While arrears have been rising slightly at the major banks recently, data from the Reserve Bank of Australia (RBA) found less than 1 per cent of all housing loans are 90 or more days in arrears and less than 3 per cent of highly leveraged borrowers – the group of households most at risk – are in arrears.

New research from Roy Morgan also showed the number of mortgage holders at risk of mortgage stress is falling and is set to fall further over the next few months, partly due to the introduction of the stage 3 tax cuts in July.

The HIA has therefore recommended that the prudential regulator should support a target band of residential mortgage arrears rate of 2–3 per cent, as a means of freeing up restrictive lending practices.

‘Zero mortgage delinquencies is an unattainable and undesirable goal’

Explaining the recommendation, HIA chief economist Tim Reardon said that ongoing regulations have forced banks to eliminate much of the flexibility and competition in the mortgage market that made home ownership accessible for households of variable credit quality, such as first home buyers.

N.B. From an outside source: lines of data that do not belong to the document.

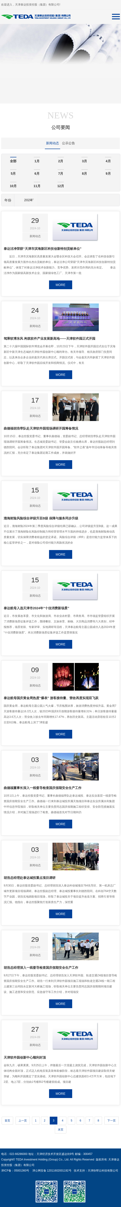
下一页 (111, 1120)
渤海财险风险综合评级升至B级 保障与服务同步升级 (41, 518)
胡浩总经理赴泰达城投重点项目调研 (30, 878)
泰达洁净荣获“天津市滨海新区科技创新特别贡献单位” (42, 248)
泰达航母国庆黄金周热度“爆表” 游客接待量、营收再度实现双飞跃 (51, 698)
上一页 (23, 1120)
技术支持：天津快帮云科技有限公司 (95, 1170)
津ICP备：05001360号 (15, 1170)
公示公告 (68, 143)
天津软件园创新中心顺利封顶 (25, 1057)
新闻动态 (52, 143)
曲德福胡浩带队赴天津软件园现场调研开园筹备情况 (41, 428)
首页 (7, 1120)
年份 (7, 200)
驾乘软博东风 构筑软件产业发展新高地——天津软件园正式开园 (49, 338)
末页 (60, 1129)
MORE (60, 285)
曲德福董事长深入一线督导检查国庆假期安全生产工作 (42, 788)
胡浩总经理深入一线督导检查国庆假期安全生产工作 (41, 967)
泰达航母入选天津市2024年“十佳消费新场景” (36, 608)
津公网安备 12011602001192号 (51, 1170)
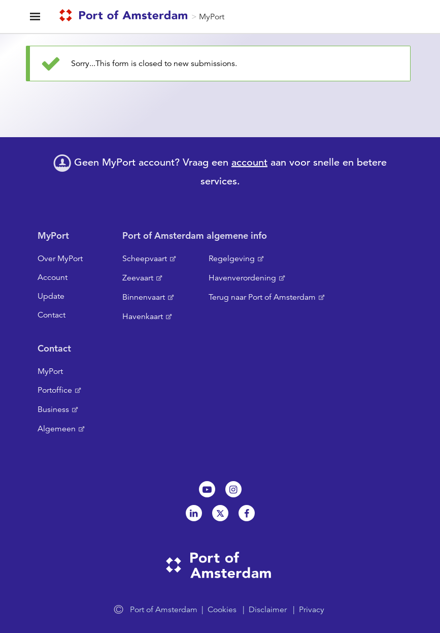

He said: “Just as zero inflation is not the RBA’s goal, zero mortgage delinquencies is an unattainable and undesirable goal for APRA.

“Despite this, home buyers in Australia have been subjected to more than a decade of additional restrictions on lending that have reduced competition among banks issuing loans, especially for first home buyers.

“Mortgage arrears in Australia remained exceptionally close to zero through the GFC and the pandemic, but regulators continue to impose additional constraints on lending, competition among banks and restricting housing supply.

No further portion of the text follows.